Sanctuary of San Romedio dedicated to Saint Romedius situated on a steep rocky spur in the natural scenery of the Val di Non, Trentino, Italy

Ma, come nelle vecchie storie orali raccontate dagli anziani al tepore della stalla, c’era un tempo in cui il mondo era diverso. Seppur selvagge, popolate da esseri sovrannaturali, dove rocce maestose dal profilo bizzarro finiscono per incarnare antiche eroine e grandi ossa fossili vengono identificate con le spoglie di leggendari giganti, le gane/anguane si bagnavano negli specchi d’acqua e il Wilden Mann, l’uomo selvaggio, si aggirava per montagne alpine, il passato riserva ancor oggi delle sorprese. Semplicemente perché non era esente, nonostante il sangue che scorreva a fiumi, di valori individuali e sociali tenacemente trattenuti con i denti e gli steccati dalle genti alpine. La montagna, tra dèi, mostri, animali, pastori, cacciatori e homeni selvadeghi, era sacra.
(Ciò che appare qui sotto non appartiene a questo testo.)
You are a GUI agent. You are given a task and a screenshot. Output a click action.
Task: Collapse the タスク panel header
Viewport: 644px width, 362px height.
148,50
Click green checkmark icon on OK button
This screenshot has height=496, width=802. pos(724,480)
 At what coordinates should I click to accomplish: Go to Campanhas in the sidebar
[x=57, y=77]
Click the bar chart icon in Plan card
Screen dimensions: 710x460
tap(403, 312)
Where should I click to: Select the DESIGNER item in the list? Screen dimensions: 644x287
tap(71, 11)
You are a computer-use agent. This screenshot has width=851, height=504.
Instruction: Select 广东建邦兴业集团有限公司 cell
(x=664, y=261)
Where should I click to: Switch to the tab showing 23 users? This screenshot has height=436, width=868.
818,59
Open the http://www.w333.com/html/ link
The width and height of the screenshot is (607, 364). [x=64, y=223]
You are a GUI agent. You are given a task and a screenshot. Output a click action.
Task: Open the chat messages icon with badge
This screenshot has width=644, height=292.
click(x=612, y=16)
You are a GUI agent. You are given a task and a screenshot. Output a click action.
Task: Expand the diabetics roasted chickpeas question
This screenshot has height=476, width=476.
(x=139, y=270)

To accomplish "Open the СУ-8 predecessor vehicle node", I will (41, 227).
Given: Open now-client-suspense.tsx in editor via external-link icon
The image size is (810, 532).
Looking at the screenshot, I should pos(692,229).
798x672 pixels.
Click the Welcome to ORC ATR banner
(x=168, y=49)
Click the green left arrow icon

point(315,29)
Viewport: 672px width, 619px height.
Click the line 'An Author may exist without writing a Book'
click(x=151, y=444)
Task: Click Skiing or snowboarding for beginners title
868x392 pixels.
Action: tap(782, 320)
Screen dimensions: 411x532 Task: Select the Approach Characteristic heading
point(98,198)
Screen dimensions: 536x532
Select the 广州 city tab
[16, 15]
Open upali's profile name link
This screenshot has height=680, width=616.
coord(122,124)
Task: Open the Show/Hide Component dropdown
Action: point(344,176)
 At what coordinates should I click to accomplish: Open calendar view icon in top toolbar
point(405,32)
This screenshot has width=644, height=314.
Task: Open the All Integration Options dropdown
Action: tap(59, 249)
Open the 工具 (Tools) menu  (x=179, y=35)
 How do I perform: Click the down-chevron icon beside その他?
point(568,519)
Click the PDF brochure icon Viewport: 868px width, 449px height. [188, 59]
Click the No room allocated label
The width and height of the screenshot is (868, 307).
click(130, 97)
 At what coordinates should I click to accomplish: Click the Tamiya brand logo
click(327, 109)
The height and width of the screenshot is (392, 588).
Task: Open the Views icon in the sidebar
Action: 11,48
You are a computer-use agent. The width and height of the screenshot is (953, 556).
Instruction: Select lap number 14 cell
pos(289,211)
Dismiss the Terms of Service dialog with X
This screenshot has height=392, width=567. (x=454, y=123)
Così poteva capitare di vedere uomini esemplari, i santi (eremiti, a metà strada tra sciamanesimo e follia d’amore per Dio) girovagare per le terre alpine accompagnati, aiutati, scortati, dagli orsi. C’era san Valentino della Rezia, sì, proprio lui, quello seppellito nel castello di Zenoburg a Merano. Quindi il monaco e vescovo san Corbiniano, quello che andò a Roma da Frisinga a cavalcioni dell’orso che aveva avuto il coraggio di sbranargli il cavallo. Per non dimenticare, tra storia e leggenda, San Lucano (o Lugano), il santo delle Dolomiti, il cristianizzatore della val di Fiemme e dell’alto Bellunese, anche lui intento a calvacar quell’orso. E solo parlando dei santi delle nostre terre, senza andar a scomodare il celtico san Colombano o il suo discepolo san Gallo, fondatori di monasteri.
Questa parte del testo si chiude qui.